Stored records:
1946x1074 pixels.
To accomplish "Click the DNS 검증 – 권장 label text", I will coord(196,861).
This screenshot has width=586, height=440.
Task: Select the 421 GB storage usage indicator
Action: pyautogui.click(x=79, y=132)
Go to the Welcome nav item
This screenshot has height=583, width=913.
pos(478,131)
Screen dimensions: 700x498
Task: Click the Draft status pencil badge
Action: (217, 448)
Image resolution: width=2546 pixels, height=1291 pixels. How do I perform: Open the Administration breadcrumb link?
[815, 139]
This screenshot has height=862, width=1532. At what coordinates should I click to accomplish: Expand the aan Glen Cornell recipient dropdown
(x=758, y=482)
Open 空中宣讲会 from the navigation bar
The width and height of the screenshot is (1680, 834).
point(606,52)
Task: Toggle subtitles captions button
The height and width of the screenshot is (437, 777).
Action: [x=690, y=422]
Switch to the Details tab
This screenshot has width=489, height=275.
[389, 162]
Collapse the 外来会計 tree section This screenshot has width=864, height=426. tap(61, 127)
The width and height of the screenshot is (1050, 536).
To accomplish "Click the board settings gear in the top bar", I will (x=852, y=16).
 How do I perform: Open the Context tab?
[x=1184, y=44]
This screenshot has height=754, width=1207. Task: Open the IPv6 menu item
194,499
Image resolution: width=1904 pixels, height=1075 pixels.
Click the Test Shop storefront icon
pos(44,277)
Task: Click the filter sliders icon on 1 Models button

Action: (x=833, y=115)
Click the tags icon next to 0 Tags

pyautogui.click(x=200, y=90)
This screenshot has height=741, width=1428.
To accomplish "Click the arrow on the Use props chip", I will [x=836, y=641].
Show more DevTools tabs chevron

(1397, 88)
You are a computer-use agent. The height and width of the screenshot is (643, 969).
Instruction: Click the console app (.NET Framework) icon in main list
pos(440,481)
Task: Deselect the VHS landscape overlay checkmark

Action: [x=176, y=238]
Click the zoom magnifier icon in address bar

- _Your goal_:
Reproduce exactly the lines above from the line with "Go to the Welcome nav item" to the line with "Collapse the 外来会計", including both, and add nothing.

- _Result of this exercise_:
Go to the Welcome nav item
This screenshot has height=583, width=913.
pos(478,131)
Screen dimensions: 700x498
Task: Click the Draft status pencil badge
Action: (217, 448)
Image resolution: width=2546 pixels, height=1291 pixels. How do I perform: Open the Administration breadcrumb link?
[815, 139]
This screenshot has height=862, width=1532. At what coordinates should I click to accomplish: Expand the aan Glen Cornell recipient dropdown
(x=758, y=482)
Open 空中宣讲会 from the navigation bar
The width and height of the screenshot is (1680, 834).
point(606,52)
Task: Toggle subtitles captions button
The height and width of the screenshot is (437, 777).
Action: [x=690, y=422]
Switch to the Details tab
This screenshot has width=489, height=275.
[389, 162]
Collapse the 外来会計 tree section This screenshot has width=864, height=426. tap(61, 127)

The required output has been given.